I vowed this: I will never buy another car that does not support CarPlay. If I
have to, I'll go to older cars and buy used and retrofit a third party carplay
system in it-- hell going to CarToys and having them do that would be a lot
LOT cheaper than what I paid for the useless navigation system.

Car dealers (And everyone else hardware oriented it seems) can't make decent
software... barely anyone but Apple can.. so why they think they can force
proprietary systems on us an d make us think its "choice" is beyond me.

Furthermore the only reason CarPlay exists is because Apple is dong the car
companies jobs for them (since they suck at software, and Apple does not.)
IT's a very nice system designed to be flexible... the car makers should be
ecstatic that the experience in their cars is no longer so subpar.

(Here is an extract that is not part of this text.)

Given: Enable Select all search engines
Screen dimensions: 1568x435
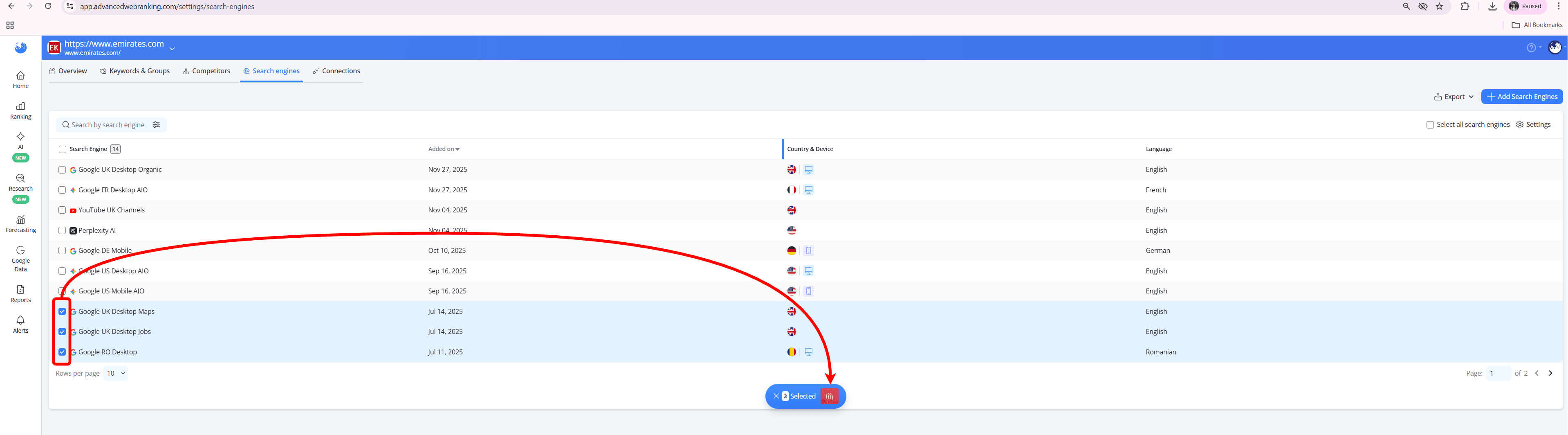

Remember, this is an industry that wouldn't give us audio in, let alone
bluetooth for decades. (People were using walkmen and CD players in the 1980s.
Audio In plugs only became common in 2010 IIRC)

Toyota can sign onto this open source choice-- that's fine, but if they don't
also offer CarPlay, then they lose me as a customer.

And I've been driving toyotas for over 30 years.

------
ocdtrekkie
I'm really glad someone's pushing an open source option here. I was pretty
concerned it was going to be CarPlay this or Android Auto that alone. Ford
also, I believe, said all of their cars in 2017 will support CarPlay and
Android Auto as well, which means consumers should have options.